Verona si conferma saldamente al primo posto nella classifica nazionale dell’export agroalimentare, davanti a Cuneo e Milano. Nel primo semestre del 2024 la città scaligera svetta con 2,2 miliardi di valore esportato, anche se la crescita (+4,9%) è leggermente inferiore al dato nazionale (+7,1%). In Veneto, Treviso mantiene l’undicesima piazza, mentre Vicenza sale al quattordicesimo posto e Venezia retrocede alla ventesima.
Sono questi i dati più rilevanti del Report “Economia, agricoltura e agroalimentare” di Confagricoltura Verona, realizzato in collaborazione con l’Ufficio Studi CGIA di Mestre, presentato oggi alla Camera di Commercio, che confermano come Verona continui a mantenere un ruolo di leader nel comparto nonostante un andamento climatico non favorevole, con eventi estremi che hanno inciso su alcune produzioni.
Nell’export a recitare la parte da leone non sono solo i prodotti alimentari, ma anche le bevande, il cui valore negli ultimi sedici anni è raddoppiato.
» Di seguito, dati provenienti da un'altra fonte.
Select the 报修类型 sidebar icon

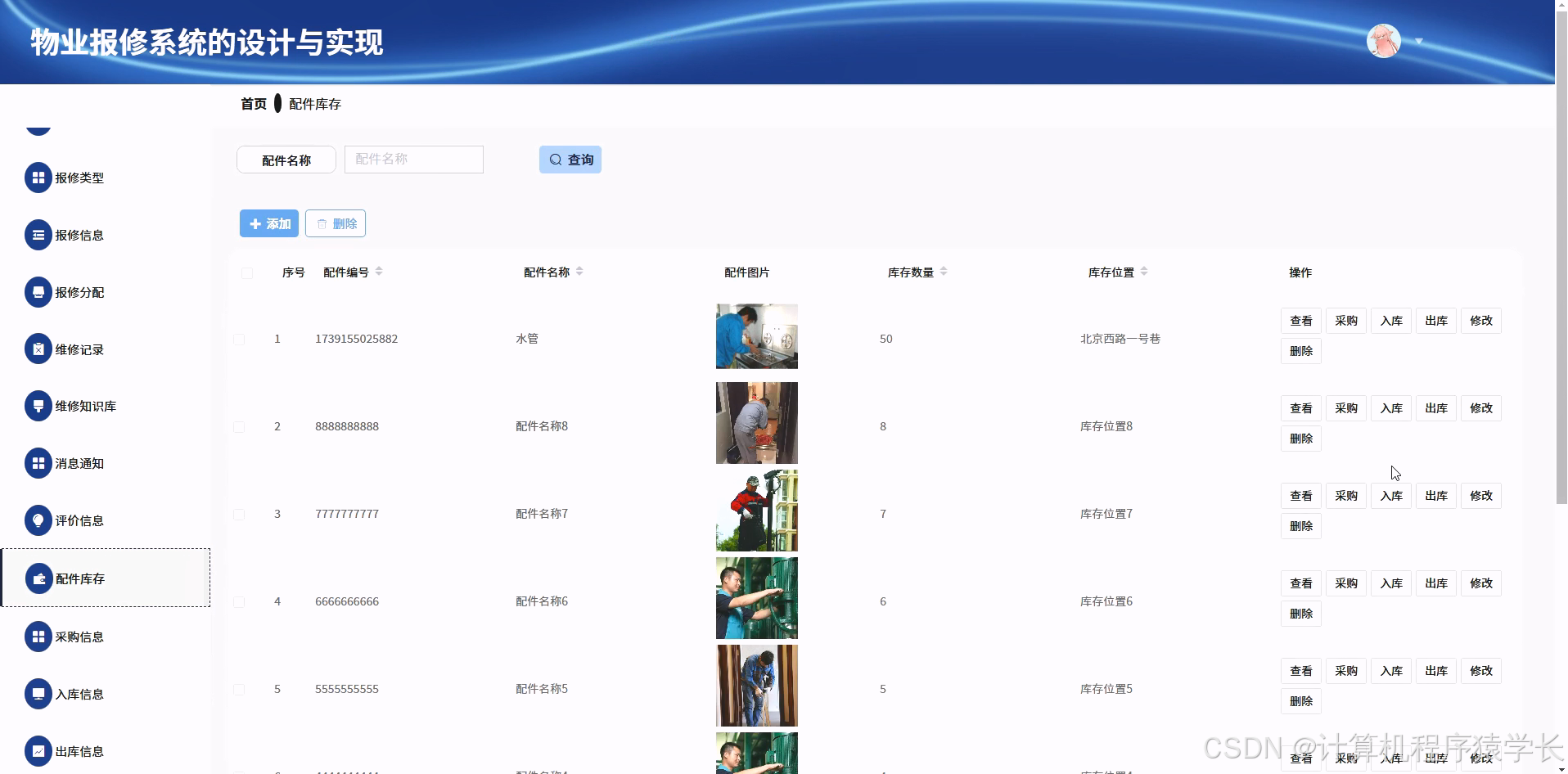coord(38,178)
Si parla soprattutto di vino, pezzo forte del Veneto, che, con oltre 2,8 miliardi di euro, rappresenta più di un terzo (36%) dell’export di vino italiano nel mondo. Una quota che sale al 53%, considerando il Nordest. Dopo la crescita del 2022, l’andamento dell’export di vino in Veneto nel 2023 è stato stabile (-0,2%), mentre per i primi due competitor si verifica un certo calo: -5,6% per il Piemonte e -4% per la Toscana.
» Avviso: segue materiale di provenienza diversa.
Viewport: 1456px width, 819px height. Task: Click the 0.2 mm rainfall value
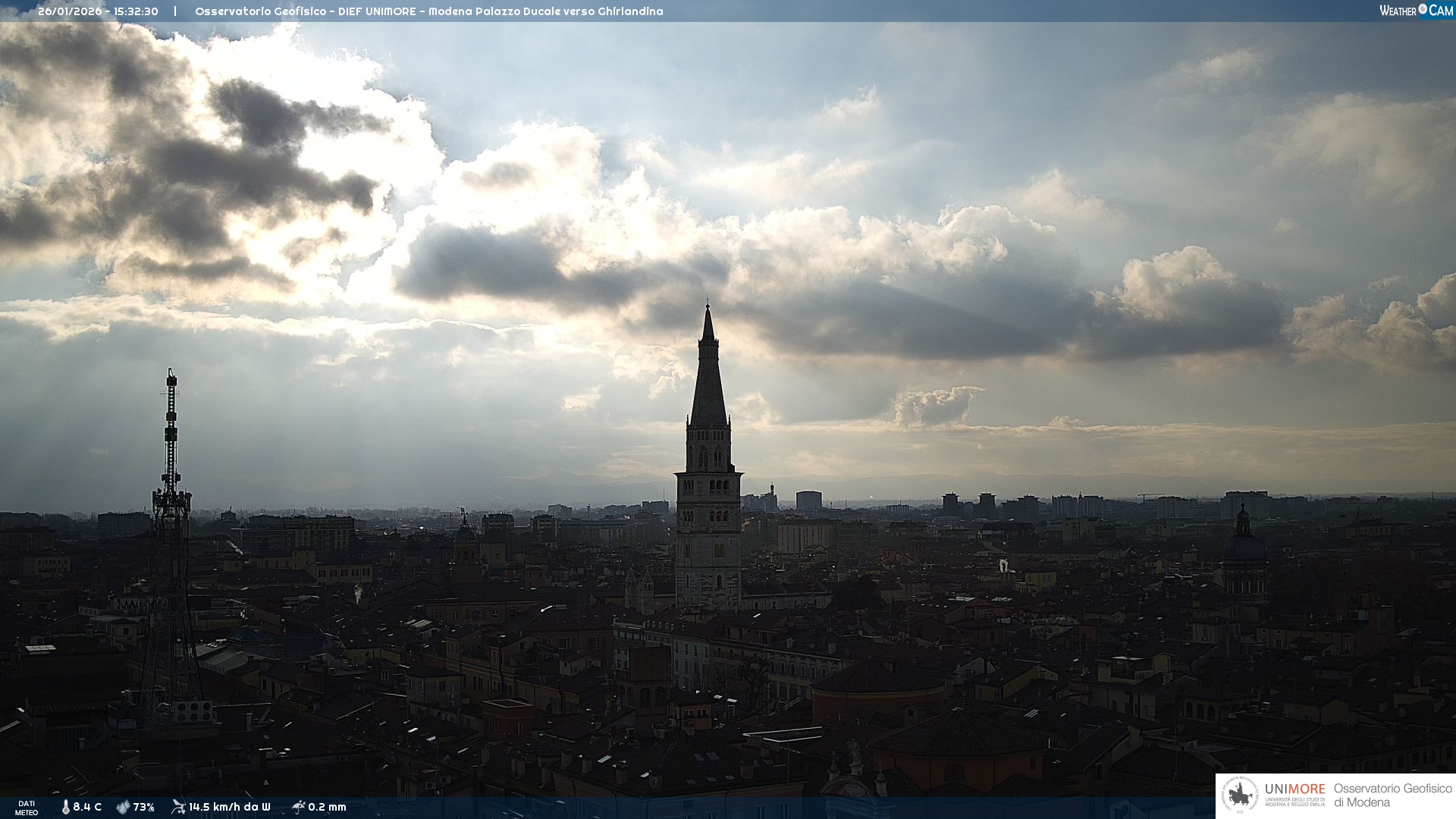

Verona si conferma la provincia leader in Veneto per l’agricoltura, con 1 miliardo di euro di valore aggiunto pari al 30% del totale regionale. Le stime per l’agricoltura veronese indicano il segno più nel 2023 (+1,9%), in controtendenza con il risultato negativo veneto e nazionale, e una decisa accelerata nel 2024, con previsioni di crescita robusta che dovranno tuttavia trovare conferma in un contesto climatico sempre incerto. In seconda posizione per valore aggiunto si conferma Treviso, con 829 milioni, seguita da Padova (464 milioni), Vicenza (388), Venezia (383), Rovigo (242) e Belluno (96).
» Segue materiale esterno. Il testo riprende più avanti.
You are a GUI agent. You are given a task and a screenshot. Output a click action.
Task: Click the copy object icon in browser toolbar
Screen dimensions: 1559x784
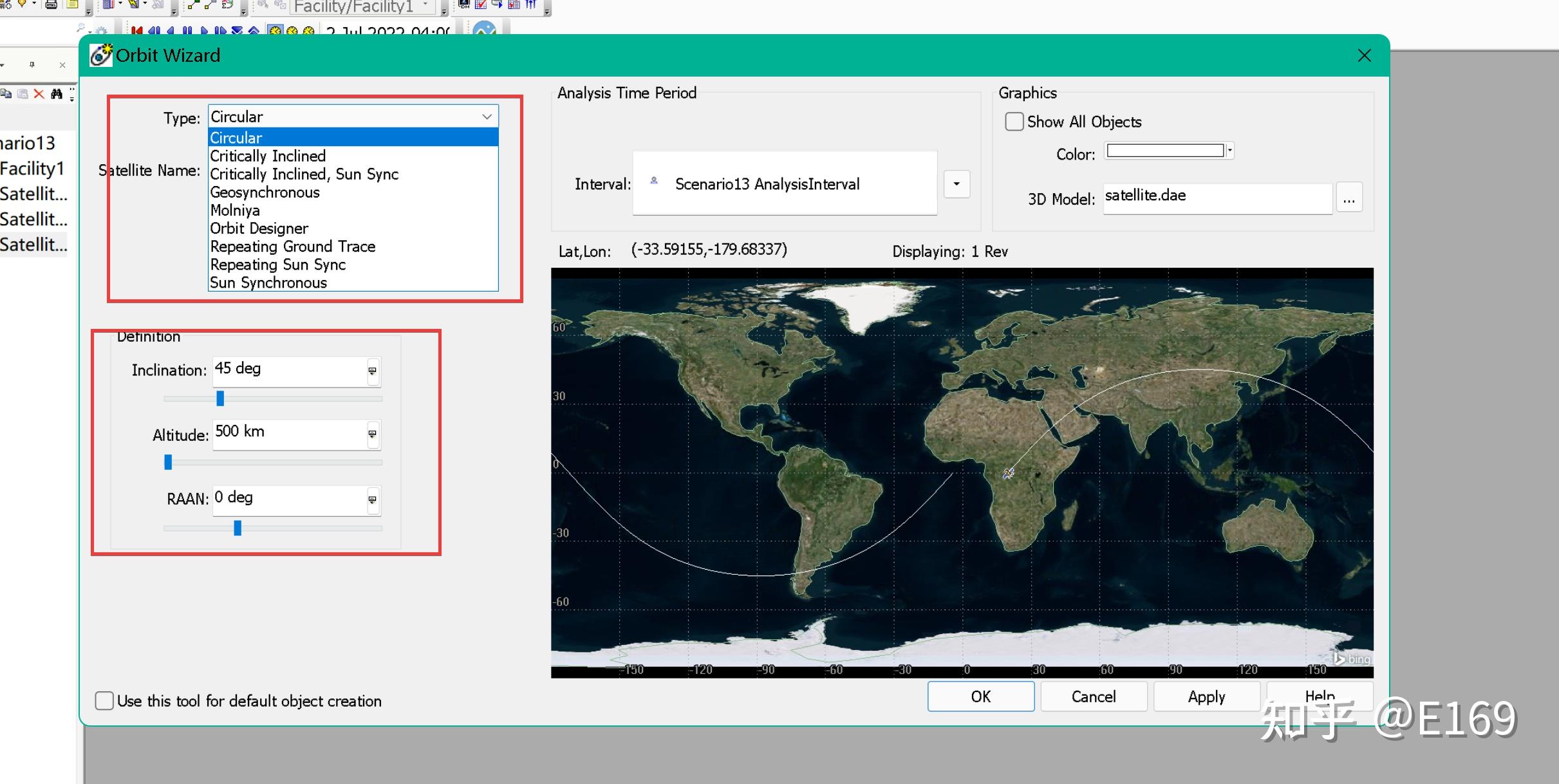pyautogui.click(x=6, y=94)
A incidere sui bilanci delle aziende agricole sono però anche i costi di produzione, anche perché lo “sboom” registrato nel 2023 e 2024, rispetto alla fiammata dei due anni precedenti, non è stato sufficiente a farli tornare ai livelli pre-Covid. Nel 2024 i fertilizzanti sono del 50% più alti rispetto al 2019, ma in generale i costi sono più alti del 35% rispetto al 2019: il risultato coglie gli effetti degli incrementi dei fertilizzanti e dell’energia, che si sono trasferiti a cascata sugli altri costi delle imprese agricole. Dal 2019 al 2022 l’incidenza dei costi sulla produzione è salita di 5 punti percentuali, passando dal 53,2% al 58,2%, per scendere solo leggermente nel 2023 (57%).
Anche i tassi di interesse si mantengono elevati. L’aumento dei tassi da parte della Bce (2022-2023) ha determinato una progressiva ascesa del costo del denaro, che ha fatto seguito all’escalation di costi energetici e delle materie prime subite dagli agricoltori.
“Avevamo detto – ha commentato Alberto De Togni – che sarebbe stato difficile mantenere il risultato di vertice, e invece ci stiamo riuscendo anche grazie alla diversificazione della struttura produttiva della provincia di Verona, che grazie alla sua molteplicità e ampia quantità e qualità di produzioni riesce ad essere più flessibile e resiliente rispetto ad altre realtà provinciali. Da rilevare, purtroppo, che i costi di produzione, in primis energia, concimi e tassi di interesse, rimangono elevati e superiori al periodo pre-Covid. Questo ci porta ad un’incidenza sulla produzione salita di 5 punti percentuali dal 2019 al 2022, traducendosi in minore marginalità per gli agricoltori”.